Host Intrusion Detection System Release 3.1 Release Notes
Announcement
Known Problems, Limitations, and Fixes
20
Default Property Values Need to be Changed
The default properties for some of the templates are not valid. So the default properties have
been changed in the current release.
BO Template does not Display Pathname that Executed on Stack
When a stack buffer overflow event is produced by the kernel, it does not contain the given or
derived name of the executable that attempted to execute on its stack. As a result, the
corresponding IDS alert does not contain a valid pathname and the
pathnames_to_not_watch template property cannot be used to filter out alerts. This
problem is fixed in the current release.
Incorrect Severity Level for setuid Template for mknod()
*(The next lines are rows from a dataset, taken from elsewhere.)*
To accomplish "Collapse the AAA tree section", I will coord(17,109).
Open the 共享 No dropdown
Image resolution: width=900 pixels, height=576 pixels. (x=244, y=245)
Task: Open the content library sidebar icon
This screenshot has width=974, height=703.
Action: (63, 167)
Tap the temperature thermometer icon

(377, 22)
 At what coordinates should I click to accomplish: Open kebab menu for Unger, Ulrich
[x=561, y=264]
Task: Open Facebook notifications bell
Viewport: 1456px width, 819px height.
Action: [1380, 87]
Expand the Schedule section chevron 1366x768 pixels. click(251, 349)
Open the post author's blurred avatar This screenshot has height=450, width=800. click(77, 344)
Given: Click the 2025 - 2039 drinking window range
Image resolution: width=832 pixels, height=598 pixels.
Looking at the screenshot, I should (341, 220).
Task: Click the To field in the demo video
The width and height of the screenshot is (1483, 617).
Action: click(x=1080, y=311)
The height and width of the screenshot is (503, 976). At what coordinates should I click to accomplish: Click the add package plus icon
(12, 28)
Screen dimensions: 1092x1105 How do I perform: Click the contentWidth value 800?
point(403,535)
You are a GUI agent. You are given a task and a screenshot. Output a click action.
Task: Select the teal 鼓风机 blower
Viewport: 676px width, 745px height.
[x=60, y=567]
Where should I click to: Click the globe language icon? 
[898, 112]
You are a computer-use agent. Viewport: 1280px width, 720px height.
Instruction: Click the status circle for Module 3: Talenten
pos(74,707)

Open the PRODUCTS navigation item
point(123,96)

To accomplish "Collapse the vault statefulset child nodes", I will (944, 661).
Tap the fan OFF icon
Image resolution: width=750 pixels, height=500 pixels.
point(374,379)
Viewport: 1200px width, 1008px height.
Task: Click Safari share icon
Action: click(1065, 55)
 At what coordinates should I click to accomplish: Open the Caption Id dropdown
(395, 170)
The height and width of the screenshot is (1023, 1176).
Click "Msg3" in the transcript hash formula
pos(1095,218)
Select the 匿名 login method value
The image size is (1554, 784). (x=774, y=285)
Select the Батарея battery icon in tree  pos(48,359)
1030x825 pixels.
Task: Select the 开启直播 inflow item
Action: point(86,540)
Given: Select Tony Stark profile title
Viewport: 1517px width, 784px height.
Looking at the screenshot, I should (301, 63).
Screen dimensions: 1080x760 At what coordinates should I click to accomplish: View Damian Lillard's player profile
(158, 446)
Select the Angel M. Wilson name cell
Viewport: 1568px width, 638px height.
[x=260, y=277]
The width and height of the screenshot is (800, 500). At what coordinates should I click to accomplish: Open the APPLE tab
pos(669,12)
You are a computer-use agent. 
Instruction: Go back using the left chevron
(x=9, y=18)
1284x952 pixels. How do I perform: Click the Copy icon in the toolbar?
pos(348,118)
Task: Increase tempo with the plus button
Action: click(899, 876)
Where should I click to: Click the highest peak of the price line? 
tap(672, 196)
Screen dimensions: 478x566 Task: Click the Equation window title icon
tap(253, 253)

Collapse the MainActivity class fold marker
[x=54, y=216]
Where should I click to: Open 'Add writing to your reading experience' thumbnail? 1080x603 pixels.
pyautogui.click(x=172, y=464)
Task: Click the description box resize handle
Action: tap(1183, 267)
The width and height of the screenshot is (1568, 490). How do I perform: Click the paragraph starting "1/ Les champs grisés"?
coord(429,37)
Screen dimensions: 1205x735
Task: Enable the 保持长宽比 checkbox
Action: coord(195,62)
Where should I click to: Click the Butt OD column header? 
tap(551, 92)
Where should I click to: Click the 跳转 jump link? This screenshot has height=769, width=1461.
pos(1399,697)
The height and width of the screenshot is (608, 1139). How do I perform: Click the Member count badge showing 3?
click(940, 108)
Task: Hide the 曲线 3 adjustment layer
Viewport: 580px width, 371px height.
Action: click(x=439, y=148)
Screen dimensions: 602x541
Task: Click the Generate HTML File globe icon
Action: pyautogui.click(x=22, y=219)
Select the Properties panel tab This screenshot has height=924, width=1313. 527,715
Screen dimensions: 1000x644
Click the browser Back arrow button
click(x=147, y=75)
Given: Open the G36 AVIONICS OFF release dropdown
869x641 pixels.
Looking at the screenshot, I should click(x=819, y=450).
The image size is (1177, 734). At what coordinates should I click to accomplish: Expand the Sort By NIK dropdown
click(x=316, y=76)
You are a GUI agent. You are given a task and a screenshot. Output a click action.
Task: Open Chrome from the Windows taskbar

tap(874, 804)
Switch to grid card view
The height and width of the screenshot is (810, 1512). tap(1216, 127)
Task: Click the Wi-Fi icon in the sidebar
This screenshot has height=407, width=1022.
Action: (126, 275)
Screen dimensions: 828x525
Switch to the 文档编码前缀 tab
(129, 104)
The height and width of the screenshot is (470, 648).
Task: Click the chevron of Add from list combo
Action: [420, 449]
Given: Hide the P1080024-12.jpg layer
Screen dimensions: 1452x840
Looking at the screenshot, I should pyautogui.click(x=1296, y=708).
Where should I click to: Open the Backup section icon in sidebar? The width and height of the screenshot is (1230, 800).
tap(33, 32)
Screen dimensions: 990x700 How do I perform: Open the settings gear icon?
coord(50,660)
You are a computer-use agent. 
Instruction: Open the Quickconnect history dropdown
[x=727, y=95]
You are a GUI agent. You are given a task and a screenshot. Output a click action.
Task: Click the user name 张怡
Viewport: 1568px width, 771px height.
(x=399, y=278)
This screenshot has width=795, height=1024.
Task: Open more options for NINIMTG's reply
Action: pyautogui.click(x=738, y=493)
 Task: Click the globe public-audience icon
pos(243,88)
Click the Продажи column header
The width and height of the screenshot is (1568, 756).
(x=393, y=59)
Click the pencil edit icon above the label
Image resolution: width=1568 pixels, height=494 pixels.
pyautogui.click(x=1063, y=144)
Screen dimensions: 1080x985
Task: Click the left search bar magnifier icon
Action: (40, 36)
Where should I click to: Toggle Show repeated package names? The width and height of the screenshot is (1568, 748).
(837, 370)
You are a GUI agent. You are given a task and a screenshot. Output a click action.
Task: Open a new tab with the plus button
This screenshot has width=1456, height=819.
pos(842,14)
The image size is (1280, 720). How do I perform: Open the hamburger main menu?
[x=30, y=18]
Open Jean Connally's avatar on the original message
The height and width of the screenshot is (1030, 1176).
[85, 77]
When a regular file is created as a setuid file using mknod(), the setuid template creates a
medium severity alert (3) instead of a critical severity alert (1), as documented in the HP-UX
Release 3.1 Administrator’s Guide. This problem is fixed in the current release.
Crontab Entries Created for "Always On" Schedule
Crontab entries for Always On schedule contained an error which resulted in the schedule not
running for one-minute period during the week. This error has been fixed in the current
release.
idscor does not Close Open File Descriptors Inherited from idsagent
If idsagent is started when idscor is already running ,idsagent will not start; instead an
error message will be displayed. This problem is fixed in the current release and hence
idsagent will be started successfully even if idscor is already running.
Setuid Template Monitors Modification of Privileged Setuid Files
In previous releases, the Creation of Setuid Files template monitors only the creation
of privileged setuid files. In the current release, this template also monitors the truncation of
privileged setuid files and the opening of privileged setuid files for modification.